Terror no consultório dos dentistas, a cárie é uma das doenças dentárias mais frequentes. Seu tratamento convencional, além de potencialmente doloroso, é invasivo, o que motiva o desenvolvimento de métodos alternativos que facilitem a vida dos dentistas e dos pacientes. Pesquisadores da Universidade de São Paulo (USP) testam agora um aparelho que tem se mostrado mais preciso na remoção de cáries do que o similar já existente no mercado.
Trata-se do laser com pulsos ultracurtos, usado em geral na indústria aeronáutica e automobilística para cortar metais como o titânio. O equipamento poderá fazer uma incisão mais precisa no dente para atingir e remover a cárie sem causar grandes alterações na superfície dentária e colocar em risco tecidos saudáveis.

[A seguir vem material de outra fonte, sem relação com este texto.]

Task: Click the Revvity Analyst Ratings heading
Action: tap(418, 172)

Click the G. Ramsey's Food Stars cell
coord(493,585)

Atualmente, são utilizados lasers de érbio nesse tipo de procedimento, em substituição aos tradicionais ‘motorzinhos’. Eles emitem pulsos da ordem de microssegundos (cerca de um milhão de vezes mais curtos que um segundo) e aumentam consideravelmente a temperatura da região. Isso torna necessária a refrigeração do dente com água durante a irradiação.

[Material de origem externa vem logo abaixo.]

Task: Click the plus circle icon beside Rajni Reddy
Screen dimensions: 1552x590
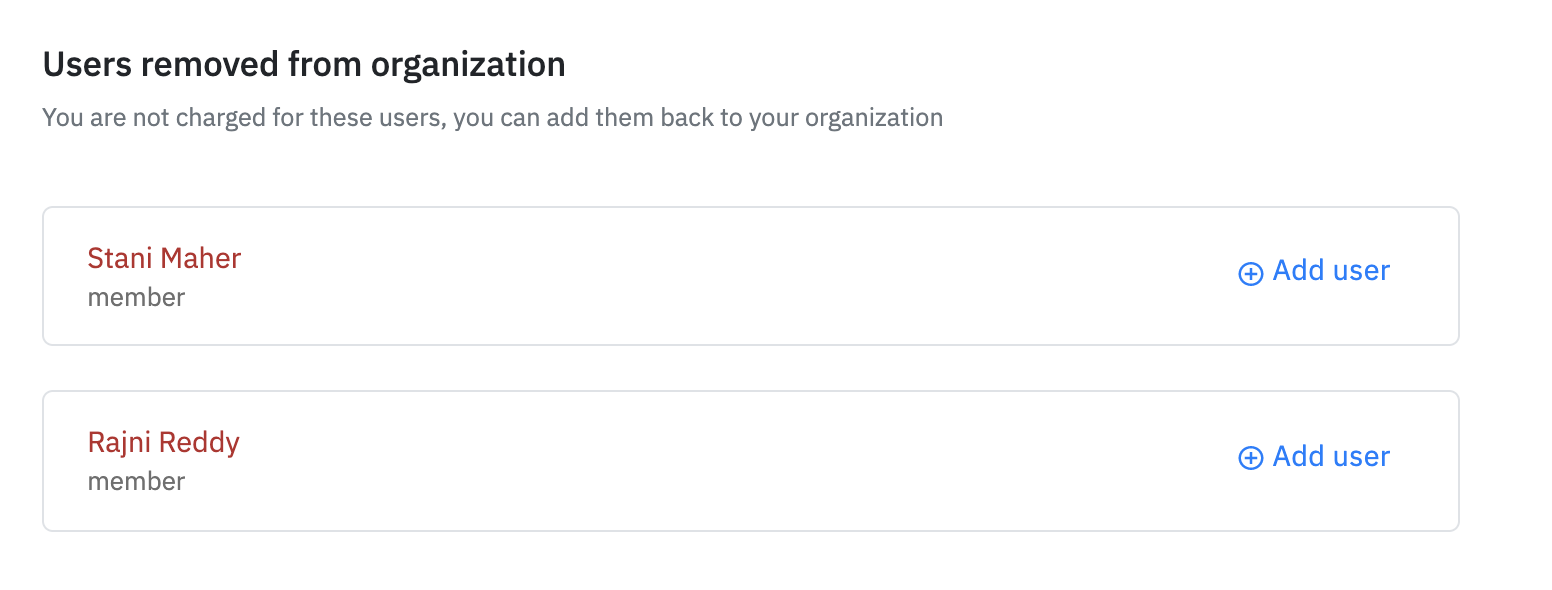Action: point(1250,458)
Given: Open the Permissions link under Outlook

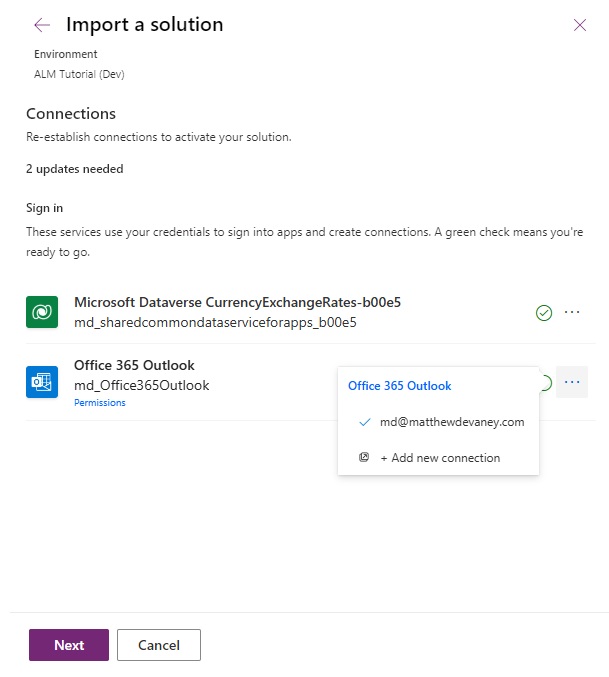Looking at the screenshot, I should pyautogui.click(x=100, y=403).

“O calor emitido durante a remoção de cáries pode causar danos aos tecidos adjacentes à área infectada”, explica a coordenadora da pesquisa, a dentista Marina Stella Bello-Silva, do Laboratório Especial de Laser em Odontologia da USP.
Além disso, o uso do laser de érbio pode alterar a superfície do dente. “A energia do laser absorvida pela água do tecido irradiado sofre uma microexplosão, que gera uma cavidade de 400 a 600 micrômetros e pode resultar em uma superfície irregular.”
Menos danos aos dentes
Já os lasers ultracurtos, que emitem pulsos da ordem de pico e femtossegundos (respectivamente, um milhão e um bilhão de vezes mais curtos que os dos equipamentos atualmente disponíveis na odontologia), causam um aumento menor na temperatura dos tecidos, o que torna desnecessária a refrigeração do dente.
“Testamos o aparelho em dentes extraídos e verificamos que o aumento de temperatura nos tecidos dentários não ultrapassa 4 ºC, valor considerado baixo”, conta Bello-Silva, que iniciou a pesquisa durante seu doutorado, realizado na Faculdade de Odontologia da USP e na Universidade de Aachen (Alemanha). Ela ressalta que a temperatura da região fica abaixo dos 5,6 ºC – nível máximo considerado seguro para a polpa do dente (estrutura interna rica em vasos sanguíneos e fibras nervosas).
Segundo a dentista, o equipamento permite também que sejam feitos cortes mais precisos durante a intervenção, porque a interação dos lasers de pico e femtossegundos com a área tratada se dá pela densidade do material. “Como a cárie é menos densa que a dentina e o esmalte (tecidos que compõem o dente), o equipamento atuará preferencialmente nela”, afirma. “Dessa forma, o tamanho da cavidade se restringe aos locais onde houver cárie e não há alteração significativa da superfície do dente”, destaca.
O aparelho ainda não pode ser usado clinicamente, devido ao seu tamanho. “Será necessário desenvolver uma peça de mão que permita a aplicabilidade na cavidade oral, mas isso deve levar alguns anos”, avalia a pesquisadora.
Bello-Silva acredita que o uso de lasers com pulsos ultracurtos pode beneficiar uma série de outros procedimentos odontológicos, como microcirurgias e preparo de locais para implantes. “Além disso, contribuirá para o desenvolvimento de uma odontologia minimamente invasiva”, finaliza.